*Activity*
The records below need to be restated word for word.
= Beginning of Section =
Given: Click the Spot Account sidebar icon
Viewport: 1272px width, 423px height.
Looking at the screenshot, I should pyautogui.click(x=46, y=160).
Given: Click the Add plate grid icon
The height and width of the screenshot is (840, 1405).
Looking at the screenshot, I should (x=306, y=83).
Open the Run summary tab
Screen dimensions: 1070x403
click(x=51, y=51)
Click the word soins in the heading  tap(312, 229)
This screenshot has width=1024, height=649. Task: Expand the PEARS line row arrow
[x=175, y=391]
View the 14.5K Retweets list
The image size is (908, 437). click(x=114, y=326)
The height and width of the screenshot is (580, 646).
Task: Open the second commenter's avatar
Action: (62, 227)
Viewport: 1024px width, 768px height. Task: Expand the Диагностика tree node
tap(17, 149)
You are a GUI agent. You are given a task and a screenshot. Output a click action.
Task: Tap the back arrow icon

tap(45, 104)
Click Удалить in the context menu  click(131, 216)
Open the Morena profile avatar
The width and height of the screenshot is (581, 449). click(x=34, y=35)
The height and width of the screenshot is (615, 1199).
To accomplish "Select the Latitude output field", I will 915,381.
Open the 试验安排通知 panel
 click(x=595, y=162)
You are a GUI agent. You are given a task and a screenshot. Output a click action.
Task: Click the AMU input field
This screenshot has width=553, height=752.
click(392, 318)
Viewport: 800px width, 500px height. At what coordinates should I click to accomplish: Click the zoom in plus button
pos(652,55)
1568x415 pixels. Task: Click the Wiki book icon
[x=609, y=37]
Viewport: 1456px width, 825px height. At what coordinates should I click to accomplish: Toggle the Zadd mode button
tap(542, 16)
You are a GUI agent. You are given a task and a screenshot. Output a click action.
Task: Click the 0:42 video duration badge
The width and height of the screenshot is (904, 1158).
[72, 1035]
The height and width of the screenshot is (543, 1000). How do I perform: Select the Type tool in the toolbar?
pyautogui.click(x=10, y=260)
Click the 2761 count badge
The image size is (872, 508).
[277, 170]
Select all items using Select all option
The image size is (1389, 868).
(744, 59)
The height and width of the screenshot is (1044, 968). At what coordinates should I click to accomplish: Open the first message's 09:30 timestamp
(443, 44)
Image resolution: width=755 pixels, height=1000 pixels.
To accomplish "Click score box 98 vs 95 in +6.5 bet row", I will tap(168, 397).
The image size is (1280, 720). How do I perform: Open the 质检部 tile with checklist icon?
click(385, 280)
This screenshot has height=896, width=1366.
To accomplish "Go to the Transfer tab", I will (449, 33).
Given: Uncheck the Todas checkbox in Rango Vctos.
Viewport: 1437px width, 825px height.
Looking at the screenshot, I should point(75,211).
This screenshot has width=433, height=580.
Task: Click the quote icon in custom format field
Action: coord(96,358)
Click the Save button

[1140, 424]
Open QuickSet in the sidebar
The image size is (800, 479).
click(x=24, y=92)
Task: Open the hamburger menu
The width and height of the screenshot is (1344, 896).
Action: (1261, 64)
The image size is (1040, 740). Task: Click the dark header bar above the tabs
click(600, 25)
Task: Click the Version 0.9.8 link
= End of Section =
*Written response*
Given: Click the Spot Account sidebar icon
Viewport: 1272px width, 423px height.
Looking at the screenshot, I should pyautogui.click(x=46, y=160).
Given: Click the Add plate grid icon
The height and width of the screenshot is (840, 1405).
Looking at the screenshot, I should (x=306, y=83).
Open the Run summary tab
Screen dimensions: 1070x403
click(x=51, y=51)
Click the word soins in the heading  tap(312, 229)
This screenshot has width=1024, height=649. Task: Expand the PEARS line row arrow
[x=175, y=391]
View the 14.5K Retweets list
The image size is (908, 437). click(x=114, y=326)
The height and width of the screenshot is (580, 646).
Task: Open the second commenter's avatar
Action: (62, 227)
Viewport: 1024px width, 768px height. Task: Expand the Диагностика tree node
tap(17, 149)
You are a GUI agent. You are given a task and a screenshot. Output a click action.
Task: Tap the back arrow icon

tap(45, 104)
Click Удалить in the context menu  click(131, 216)
Open the Morena profile avatar
The width and height of the screenshot is (581, 449). click(x=34, y=35)
The height and width of the screenshot is (615, 1199).
To accomplish "Select the Latitude output field", I will 915,381.
Open the 试验安排通知 panel
 click(x=595, y=162)
You are a GUI agent. You are given a task and a screenshot. Output a click action.
Task: Click the AMU input field
This screenshot has width=553, height=752.
click(392, 318)
Viewport: 800px width, 500px height. At what coordinates should I click to accomplish: Click the zoom in plus button
pos(652,55)
1568x415 pixels. Task: Click the Wiki book icon
[x=609, y=37]
Viewport: 1456px width, 825px height. At what coordinates should I click to accomplish: Toggle the Zadd mode button
tap(542, 16)
You are a GUI agent. You are given a task and a screenshot. Output a click action.
Task: Click the 0:42 video duration badge
The width and height of the screenshot is (904, 1158).
[72, 1035]
The height and width of the screenshot is (543, 1000). How do I perform: Select the Type tool in the toolbar?
pyautogui.click(x=10, y=260)
Click the 2761 count badge
The image size is (872, 508).
[277, 170]
Select all items using Select all option
The image size is (1389, 868).
(744, 59)
The height and width of the screenshot is (1044, 968). At what coordinates should I click to accomplish: Open the first message's 09:30 timestamp
(443, 44)
Image resolution: width=755 pixels, height=1000 pixels.
To accomplish "Click score box 98 vs 95 in +6.5 bet row", I will tap(168, 397).
The image size is (1280, 720). How do I perform: Open the 质检部 tile with checklist icon?
click(385, 280)
This screenshot has height=896, width=1366.
To accomplish "Go to the Transfer tab", I will (449, 33).
Given: Uncheck the Todas checkbox in Rango Vctos.
Viewport: 1437px width, 825px height.
Looking at the screenshot, I should point(75,211).
This screenshot has width=433, height=580.
Task: Click the quote icon in custom format field
Action: coord(96,358)
Click the Save button

[1140, 424]
Open QuickSet in the sidebar
The image size is (800, 479).
click(x=24, y=92)
Task: Open the hamburger menu
The width and height of the screenshot is (1344, 896).
Action: (1261, 64)
The image size is (1040, 740). Task: Click the dark header bar above the tabs
click(600, 25)
Task: Click the Version 0.9.8 link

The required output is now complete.